Analyzing Consumer Complaints with Natural Language Processing

The following post is a summarized overview of my advanced data science research project. For the full code and a more in depth overview, view the project on GitHub.

Consumer Complaint Processing

Encouraging Corporate Social Responsibility

As financial institutions experience increasing scrutiny over customer service practices, understanding the patterns, impacts, and predictive capabilities of complaint data has become essential for practical risk management and enabling continued success of companies.

The Consumer Financial Protection Bureau serves as a key agency for regulatory transparency. When their disclosure of consumer complaints became publicly available in 2013, corporations proactively worked to improve their corporate social responsibility (CSR) (Wang, Tsang, Xiang, and Yan, 2024) .

Consumers pay attention to data on the behaviors of companies they intend to do business with, negative sentiment is contagious. In 2016, Wells Fargo was involved in a cross-selling scandal that quickly spread to their unrelated mortgage products. The negative effects of poor customer experience persist (Noel and Osman, 2024).

Presentation for my Advanced Data Science research project

Keywords: Regulatory transparency, Consumer complaints, Severity scoring, Natural Language Processing (NLP), Logistic Regression

Consumer complaint data is from the CFPB, 2023

Key Terminology

Corporate Social Responsibility (CSR):
When companies voluntarily take responsibility for their impact on society, the environment, and stakeholders beyond just making profits

Sentiment Contagion:
Negative (or positive) customer feelings about one aspect of a company or product spread to completely unrelated aspects of that same company

Research Questions

Can consumer complaint narratives be efficiently analyzed for severity using a combined approach of keyword scoring and sentiment analysis?

*Source data*
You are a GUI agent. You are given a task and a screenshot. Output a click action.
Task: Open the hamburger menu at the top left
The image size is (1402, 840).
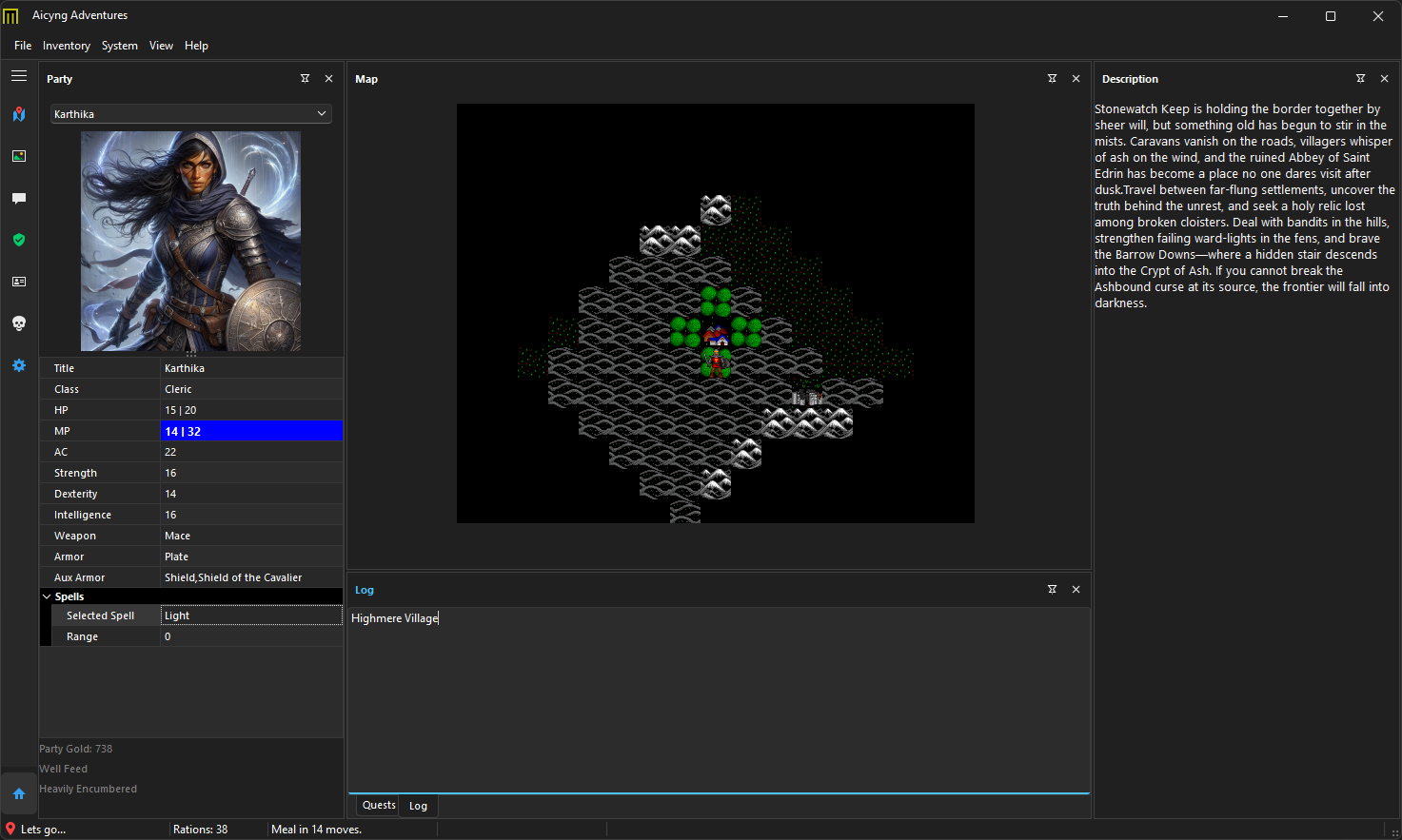pos(19,76)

*Aim A*
In the consumer complaint analysis post, which company's 2016 cross-selling scandal spread to its unrelated mortgage products?
*Aim B*
Pick up the consumer complaint analysis post after its final sentence and keep writing.

*Exercise result A*
Wells Fargo

*Exercise result B*
Can high-severity complaints be predicted from product and issue categories at the time of complaint submission?

Background

Financial institutions are using more sophisticated technology to analyze customer complaints. Athira, Adith, and Gupta (2025) showed that machine learning models, especially transformer-based approaches like DistilBERT and RoBERTa, can automatically classify complaints by sentiment, severity, and emotion. Adding sentiment analysis to traditional financial metrics also improves early warning systems. Pitta de Jesus and Besarria (2023) found that including bank manager sentiment from quarterly reports significantly improved machine learning models’ ability to predict bank insolvency risk.

The original data download contained 1,292,107 rows (CFPB, 2023). The data used in the severity scoring and predictive modeling was filtered to only include rows where ‘Consumer complaint narrative’ was not null. The filtered dataset contained 487,445 rows; 37% of the original data. The choice to limit to these filtered points proved to be a key limitation to predictive modeling.

BERT pipelines

The natural language processing (NLP) was split into emotion analysis using DistillBERT (Sanh et al., 2019) and sentiment analysis with RoBERTa (Liu et al., 2019).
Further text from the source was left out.